The Mission Report detailed what happened when Green Flight encountered a Japanese fighter, “Capt. Lawrence opened fire when in range and followed it down through a dive, a roll and split-ess [sic]. The Jap smoked and large pieces commenced to fall off the enemy plane. Captain Benbow, Green #3, called Capt. Lawrence, saying, ‘That’s enough Bill, you’ve got him.’ Lt Winn, Green #4, by this time was flying through so much debris he was forced to pull off temporarily losing his leader, Capt. Benbow.  Capt. Benbow was not seen again. About the same time and in the same general area what was believed to be a P-51 was observed by another flight apparently in trouble…this aircraft disappeared into the clouds at about 8000ft. The time was reported 1350. It is possible that Capt. Benbow’s plane was damaged by pieces of the A/C shot down by Capt. Lawrence.” In his Encounter Report, Lawrence wrote, “I pulled up to assemble the flight but Captain Benbow did not rejoin. Prior to Captain Benbow’s disappearance, his radio reception and transmission was excellent and he had not reported any mechanical trouble whatsoever.

Larry Grennan standing on P-51D #538. This is the aircraft which Benbow died in on his final mission – Norma Jatczak photo. (image via Stephen Chapis)
A squadron print showing what Captain Benbow’s Mustang would have looked like. (image via Stephen Chapis)

John’s Mustang crashed in a wooded area approximately 15 miles west of Nagoya. Local villagers removed Benbow’s body from the wreckage and buried him next to his aircraft. In April 1946, a Graves Recovery Team exhumed John’s body and buried him in the United States Armed Forces Cemetery Yokohama #1 on the island of Honshu, Japan. At the wishes of his family, Capt.
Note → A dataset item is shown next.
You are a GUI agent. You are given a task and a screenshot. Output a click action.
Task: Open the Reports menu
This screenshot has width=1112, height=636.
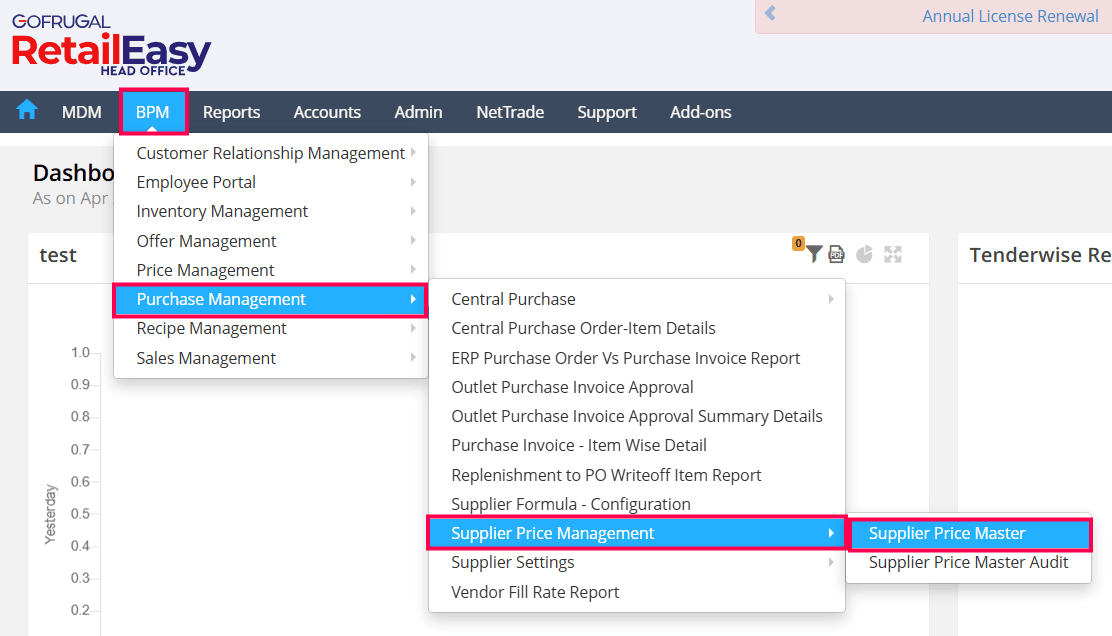pos(231,112)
Benbow was disinterred and brought home to the United States and buried with full military honors at Arlington National Cemetery on January 17th, 1949.

Captain Benbow’s grave. (image via Stephen Chapis)

What brought down Benbow’s P-51 and why he didn’t bail out of his stricken fighter remain a mystery to this day. There have been claims that he was shot down by a Ki-100 flown by Japanese Ace Maj Yohei Hinoki, but Benbow’s nephew believes, as others do, that some of the debris from Bill Lawrence’s victim damaged John’s Mustang. Whatever the cause, on that day America lost a courageous fighter pilot, one who Maj. Malcolm Watters once described as “a good pilot and a very good man,” Bill Lawrence lost a friend, and the Benbow family lost a loving husband, brother, and son.